De las cosas que me pongo a pensar mientras “camino y sueño”, es como me gustaría lograr ser un escritor reconocido… y para ello, me pongo ejemplos de los grandes, como Gabriel Marquez que dice que escribe para sus amigos y como Cortázar que dice que el imperialismo de EU sólo puede derrotarse con un buen sentido del humor.

¿A qué le tiras cuando sueñas mexicano? No lo sé, es parte de soñar despierto y mientras camino y sueño, miro las grandes obras de arte que no fueron reconocidas hasta después de que murió el autor (adios Van Gogh) o las obras arquitectónicas donde puedes saber el nombre del lugar, pero no del maravilloso artista que dibujó los planos.

¿Y qué sucedería si … fuese así como me pasa a mí? Por ejemplo… mi trabajo como editor, es uno muy noble y discreto. Me dan la oportunidad de elegir a la gente que pasa a una selección que verá el cliente. ¿Acaso la gente lo sabe? No lo creo, ¿Los modelos/actores lo saben? Sólo unos cuantos y pocos se la creen, como si les estuviera mintiendo.

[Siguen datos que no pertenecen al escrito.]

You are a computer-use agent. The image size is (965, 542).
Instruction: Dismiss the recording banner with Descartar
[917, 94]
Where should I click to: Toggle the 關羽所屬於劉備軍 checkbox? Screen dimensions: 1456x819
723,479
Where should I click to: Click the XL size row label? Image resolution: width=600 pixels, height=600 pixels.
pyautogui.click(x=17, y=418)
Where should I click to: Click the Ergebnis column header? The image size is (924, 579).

Es mejor así y es mejor que ni se enteren, porque al rato me vería asediado por ellos: preguntando por mí, hablando por teléfono para ver si los edité y mil maravillas más.

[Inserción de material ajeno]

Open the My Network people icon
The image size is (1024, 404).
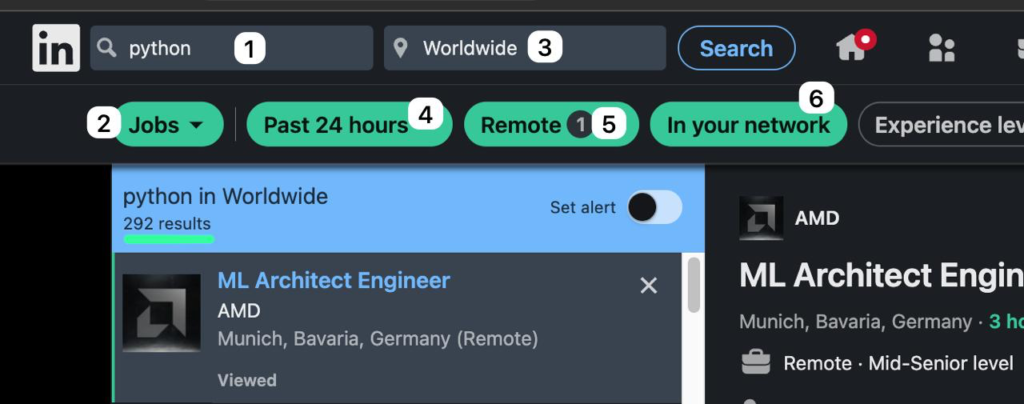941,48
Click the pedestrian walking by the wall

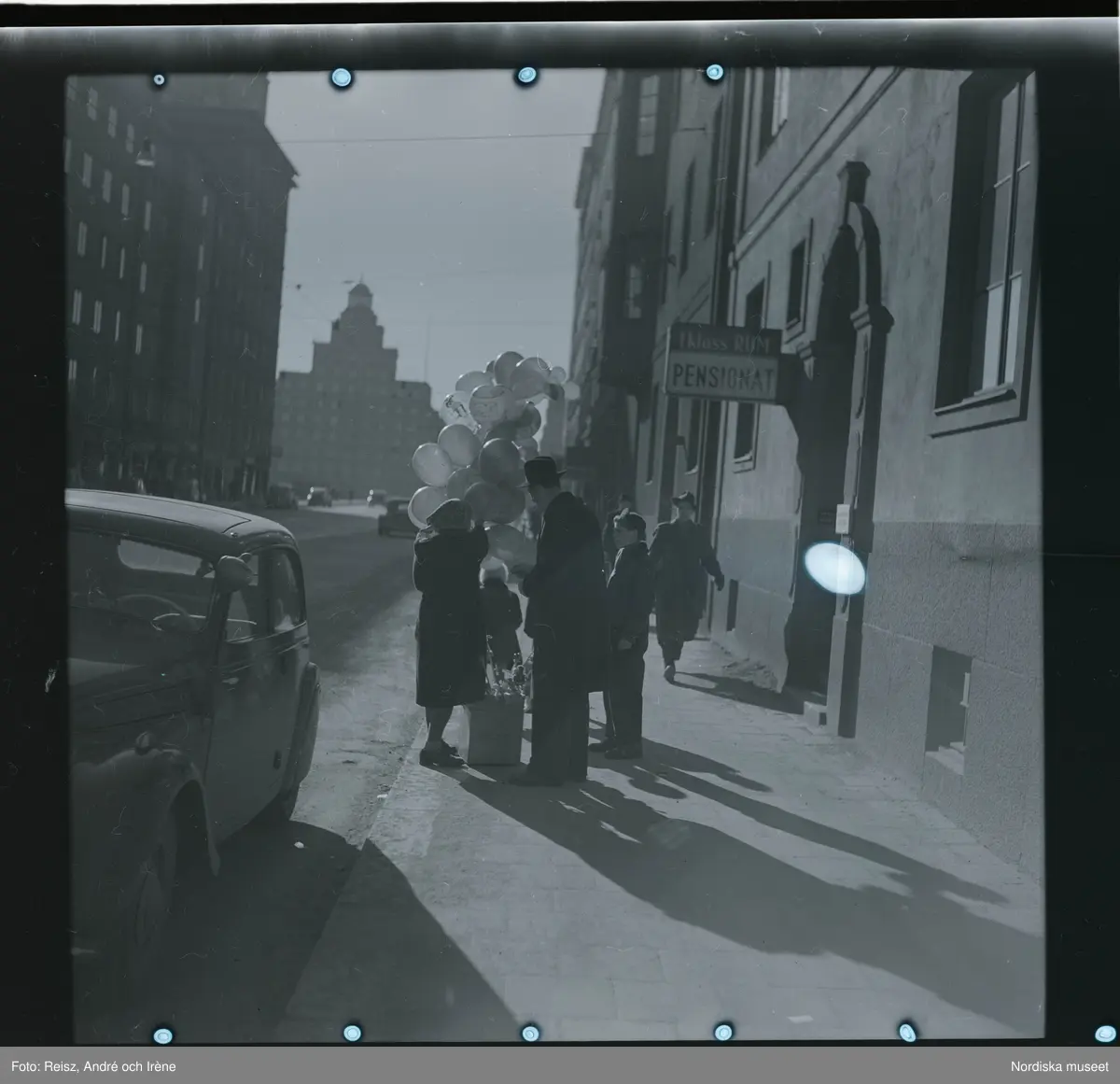pos(684,579)
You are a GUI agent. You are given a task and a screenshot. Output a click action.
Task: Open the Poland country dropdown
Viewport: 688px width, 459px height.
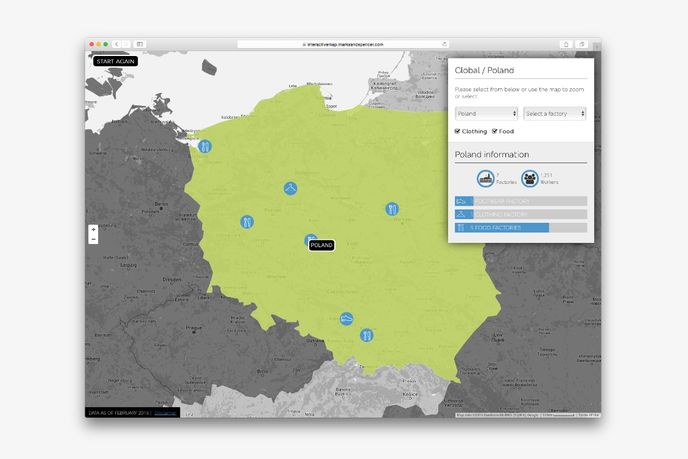[x=487, y=113]
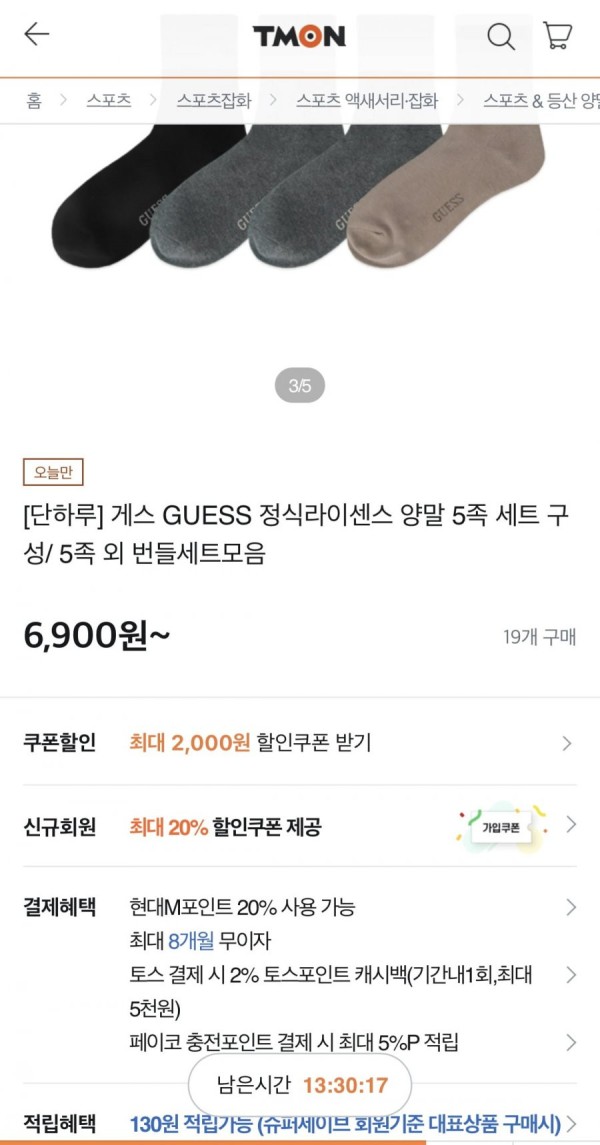Tap the 오늘만 badge
This screenshot has height=1145, width=600.
(53, 472)
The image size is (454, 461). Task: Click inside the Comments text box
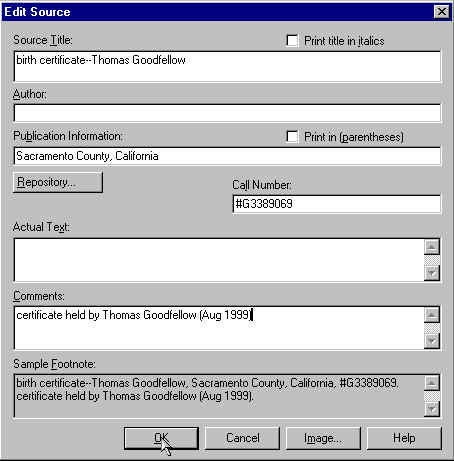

Ese si… es un trabajo por el cual me gusta no ser reconocido.

Pero si quiero ser escritor, quiero escribir para todos… ese es mi problema. Sencilla soberbia, como diría Pata. Aunque resta decir que ser un escritor, aquí en México, no es para ganarse la fama y el reconocimiento mundial… es cierto que el 75% de la gente en mi facultad quiere llegar a ser un Octavio Paz. Yo me conformo con que se me publique un libro.

Confuso… y entre mi mientras “Camino y Sueño”, me puse a pensar en una niña de mi salón. Un cambio abrupto de tema, así como lo sintieron ustedes, lo sentí yo y lo resintieron mis pasos con un tropiezo. Y al pensar en ella, se fueron construyendo más sueños y más sueños, rompiendo neblinas y haciendo aún lado telarañas.

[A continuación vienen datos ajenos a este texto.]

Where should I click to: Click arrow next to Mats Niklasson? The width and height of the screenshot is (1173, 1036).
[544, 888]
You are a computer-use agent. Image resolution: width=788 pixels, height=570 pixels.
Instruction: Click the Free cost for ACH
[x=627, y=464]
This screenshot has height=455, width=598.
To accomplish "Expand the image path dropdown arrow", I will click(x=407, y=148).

No me recriminé avergonzado… al contrario, observé que mis sueños continuaran fluyendo y tan lo hicieron, que me hicieron sentir que tal vez podría animarme y platicar seriamente con ella de los sueños que tengo, los sueños terribles que tengo cuando camino sonámbulo en esta gran ciudad. Se escuchaba lógico y sincero…

Hasta ayer. Estoy seguro que hoy en la escuela no abriré la boca para nada.